Wanted to share a proper book review of How To Manage Your Home Without Losing Your Mind.
This one surprised me. I really enjoyed it although I can’t say I enjoyed the entirely too true for me practical knowledge shared.
The proper title of the book reads as How To Manage Your Home Without Losing Your Mind: Dealing With Your House’s Dirty Little Secrets by Dana K. White. Ms. White owns the blog, A Slob Comes Clean.
My Book Review:
Do the dishes. Those 3 words pretty much summarize the book. People like my husband might wonder why anyone would need to read a book which summarizes such basic knowledge. He doesn’t need this book. If you are one of those people who naturally can’t go to bed at night until the dishes are all done and the house is tidy, this book is not for you.

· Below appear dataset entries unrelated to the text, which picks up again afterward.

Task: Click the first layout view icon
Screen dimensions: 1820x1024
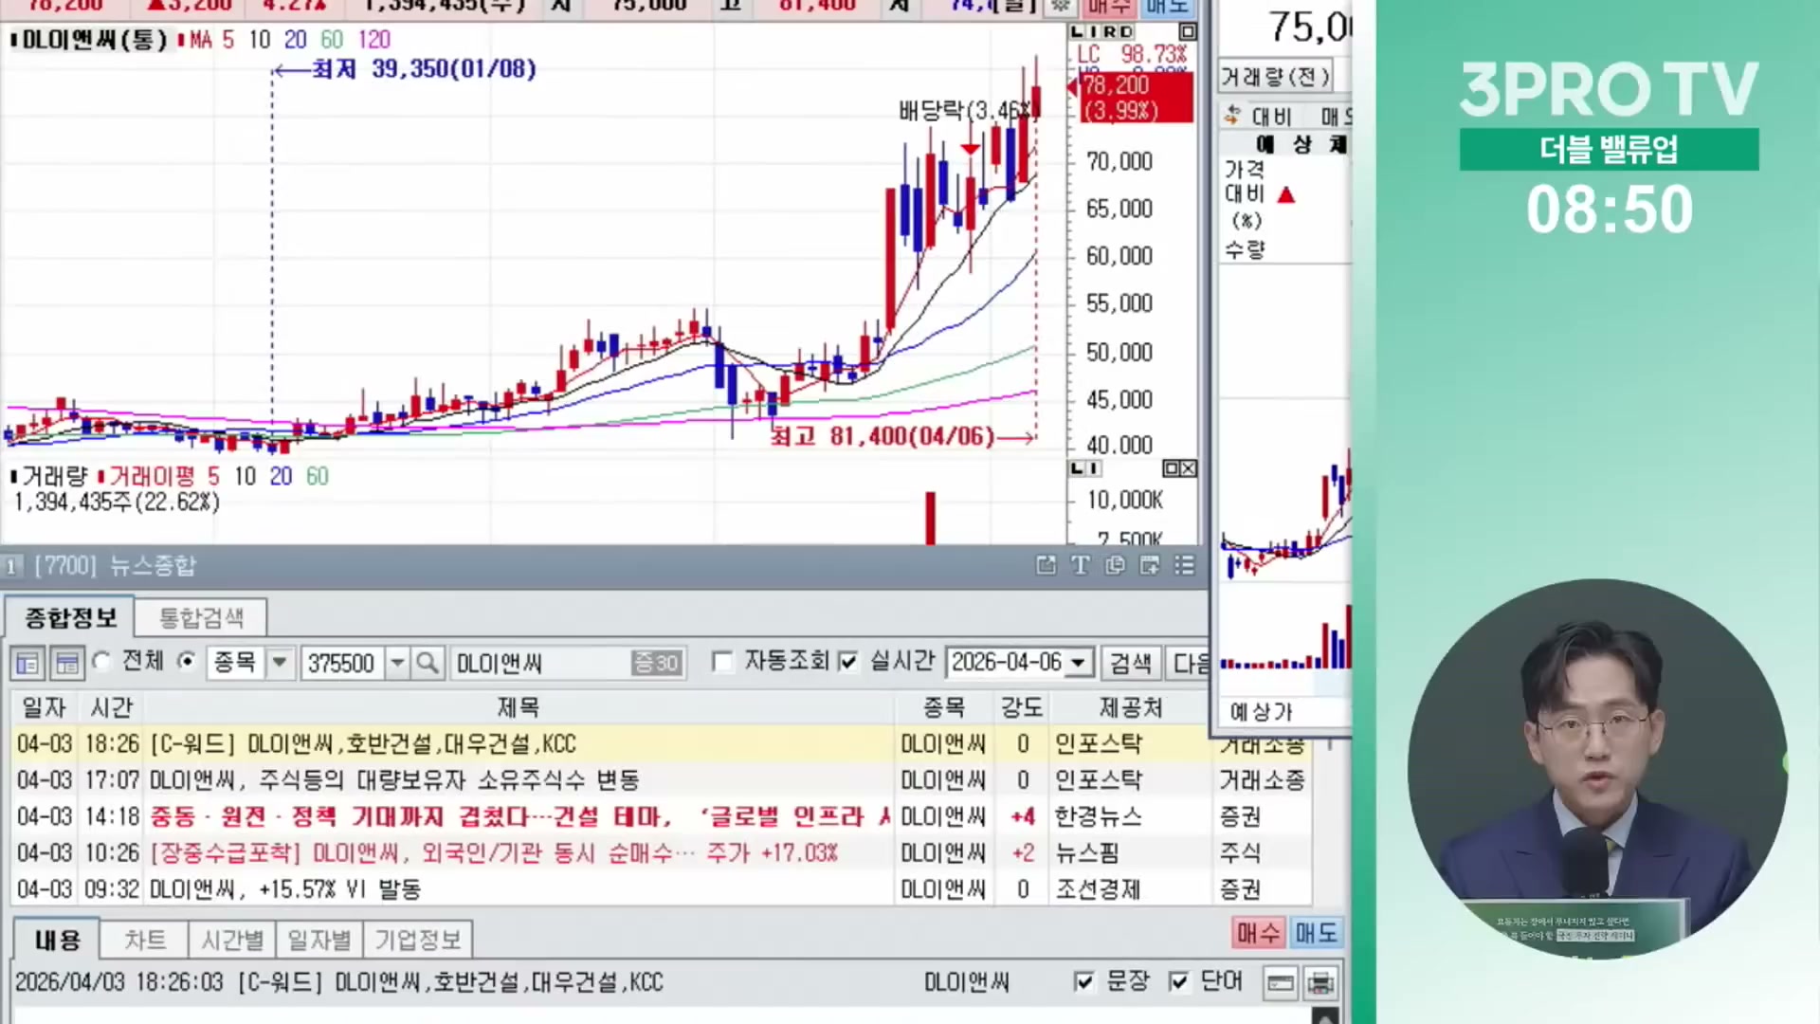Action: click(27, 663)
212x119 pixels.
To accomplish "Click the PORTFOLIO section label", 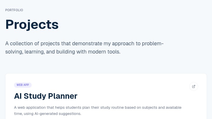I will coord(14,10).
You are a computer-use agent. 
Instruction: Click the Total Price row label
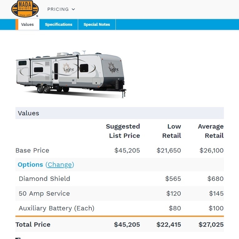pyautogui.click(x=33, y=225)
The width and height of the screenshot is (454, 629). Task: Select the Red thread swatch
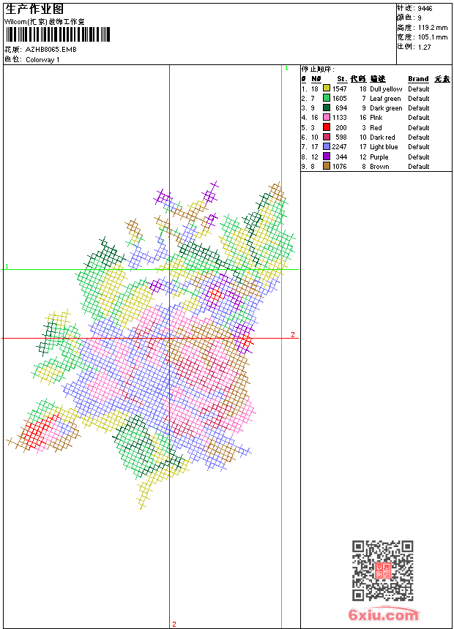(327, 127)
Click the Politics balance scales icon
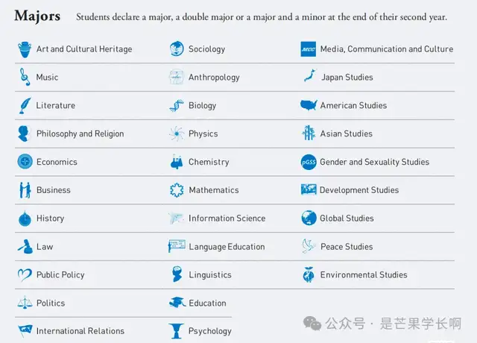 point(25,303)
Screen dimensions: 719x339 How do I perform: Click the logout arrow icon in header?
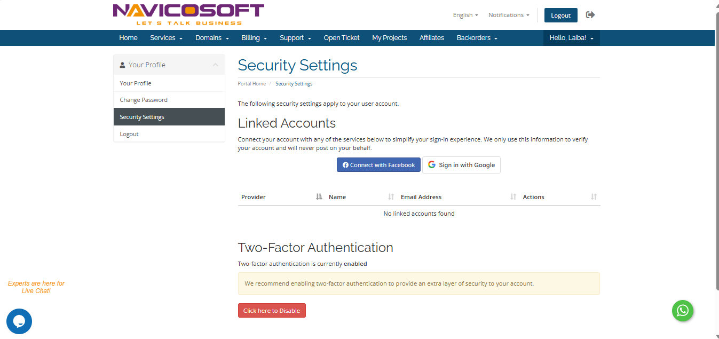pyautogui.click(x=590, y=15)
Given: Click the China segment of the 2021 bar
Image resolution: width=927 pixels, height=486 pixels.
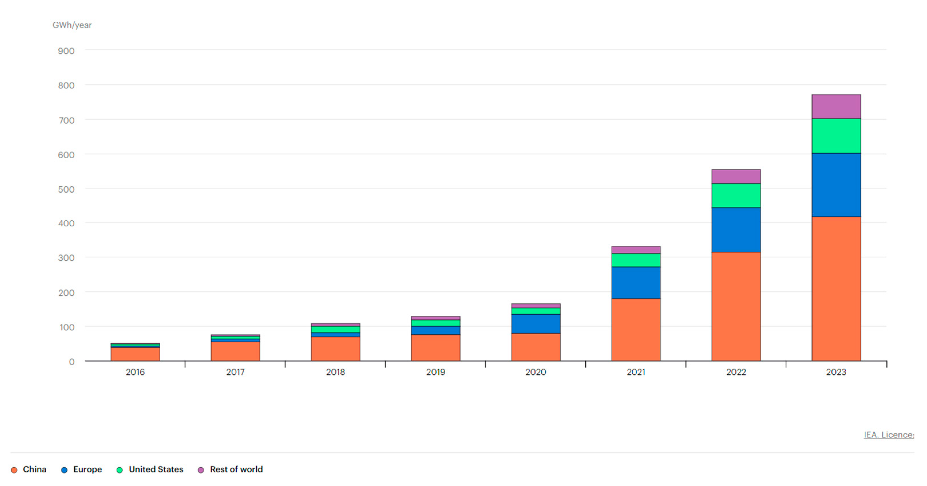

I’m the target audience, those of us who simply don’t understand why the house doesn’t stay clean. I cleaned it this morning, why is it dirty again tonight? I simply need a better system for keeping it clean. Turns out that no, we don’t need a new system. We just need to do the dishes. AGAIN.
“House keeping doesn’t end. Ever”
The author presents this knowledge with a conversational tone and practical examples from her own house. I especially related to her ideas of how thinking of her home as a project added to her cleaning frustrations. It may take me forever but I love a good finished project. Turns out home management doesn’t work the same way. It’s an ongoing thing and not a single home management system in the world will work for us until we actually do the work.
I found it refreshing to read a home-management book from someone who doesn’t actually enjoy housework and admitted it. The book’s divided into four parts and flows nicely with the exception of the meal-planning chapter which felt a little out-of-place to me. Maybe it’s just because that is the one area I have (somewhat) under control.
She also tackles the subject of decluttering in the book. Of course, it’s easier to clean when there is less clutter, the mantra of clean-loving organized people everywhere. However, I appreciate her different approach to this topic. Her advice: Do the easy stuff first. Deal with the visible. Simply, throw away the trash. Her idea of thinking of our homes as one giant container also appealed to me. Let the space you have set your limits on the stuff you own.
I found this book helpful and have been doing a better than usual (certainly not perfect) job of simply doing my dishes than my past attempts at “shining my sink.” The book is for someone who simply needs to get a handle on an out of control messy house.
Another thing much appreciated by me in this book: the lack of references to other e-books and blog posts. Sometimes when I read books by blog authors, I feel as though I’m constantly presented with a sales-pitch for their blog and/or products. None of that in this one, a friendly “this is what you have to do” conversation (that I could almost picture having in the author’s kitchen).
The end contains an appendix entitled: 28 Days to Hope For Your Home which I’m finding quite helpful as I work my way through it. It’s super simple and not at all overwhelming.
The Kindle Version of the book is currently on sale for $1.99 on Amazon Prime right now.
NOTE: I get no compensation from Amazon for any purchase you make through my blog (Go purchase it from another blog where the person does get something!) and also did not receive any compensation for this review. I purchased and read this book because I wanted to read it and thought you might like to hear what I thought.
Have you read this one? What did you think?